REQUIREMENT -
What do the lines say from the one containing "Join / Member Area (1022, 25)" to the end of the records? Restate them word for word, and only those.

PROVIDED RECORDS -
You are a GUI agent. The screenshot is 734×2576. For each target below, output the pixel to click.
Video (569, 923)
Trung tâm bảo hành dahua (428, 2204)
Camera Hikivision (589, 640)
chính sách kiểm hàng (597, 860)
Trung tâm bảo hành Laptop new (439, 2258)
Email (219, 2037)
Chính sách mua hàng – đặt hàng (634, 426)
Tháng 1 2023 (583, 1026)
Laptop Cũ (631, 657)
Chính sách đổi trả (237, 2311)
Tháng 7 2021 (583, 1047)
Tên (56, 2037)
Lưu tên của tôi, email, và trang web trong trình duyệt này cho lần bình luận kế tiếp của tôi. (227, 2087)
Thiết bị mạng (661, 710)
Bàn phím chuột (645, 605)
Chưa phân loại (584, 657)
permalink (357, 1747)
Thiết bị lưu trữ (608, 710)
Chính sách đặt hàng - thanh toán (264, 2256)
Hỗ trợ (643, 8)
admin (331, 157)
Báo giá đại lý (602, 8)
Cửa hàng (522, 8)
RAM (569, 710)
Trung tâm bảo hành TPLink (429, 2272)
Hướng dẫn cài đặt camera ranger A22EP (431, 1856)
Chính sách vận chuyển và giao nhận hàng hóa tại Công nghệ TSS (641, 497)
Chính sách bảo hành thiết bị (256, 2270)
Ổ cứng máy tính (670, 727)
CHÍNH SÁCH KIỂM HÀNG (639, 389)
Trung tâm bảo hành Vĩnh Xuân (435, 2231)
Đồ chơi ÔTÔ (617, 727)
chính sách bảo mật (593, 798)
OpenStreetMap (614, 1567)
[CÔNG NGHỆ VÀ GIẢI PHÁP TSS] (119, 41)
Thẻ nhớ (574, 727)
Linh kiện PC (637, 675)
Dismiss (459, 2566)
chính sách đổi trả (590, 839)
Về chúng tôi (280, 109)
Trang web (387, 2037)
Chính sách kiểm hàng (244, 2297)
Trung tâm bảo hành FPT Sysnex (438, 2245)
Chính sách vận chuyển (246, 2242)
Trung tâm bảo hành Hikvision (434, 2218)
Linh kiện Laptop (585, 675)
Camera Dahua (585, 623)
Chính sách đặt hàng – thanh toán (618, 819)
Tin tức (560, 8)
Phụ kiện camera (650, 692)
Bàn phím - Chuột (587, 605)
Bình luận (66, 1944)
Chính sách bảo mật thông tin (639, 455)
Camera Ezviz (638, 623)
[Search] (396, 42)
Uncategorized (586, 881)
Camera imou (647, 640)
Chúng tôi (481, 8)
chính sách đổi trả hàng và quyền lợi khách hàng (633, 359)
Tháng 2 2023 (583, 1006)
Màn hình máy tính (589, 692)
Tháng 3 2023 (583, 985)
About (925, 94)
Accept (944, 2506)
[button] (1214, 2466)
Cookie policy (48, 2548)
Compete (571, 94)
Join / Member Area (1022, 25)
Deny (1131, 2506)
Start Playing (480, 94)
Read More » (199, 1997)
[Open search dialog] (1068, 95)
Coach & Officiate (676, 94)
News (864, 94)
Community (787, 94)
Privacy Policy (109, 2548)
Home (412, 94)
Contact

REPLY TO THE EXERCISE -
Join / Member Area (1022, 25)
Deny (1131, 2506)
Start Playing (480, 94)
Read More » (199, 1997)
[Open search dialog] (1068, 95)
Coach & Officiate (676, 94)
News (864, 94)
Community (787, 94)
Privacy Policy (109, 2548)
Home (412, 94)
Contact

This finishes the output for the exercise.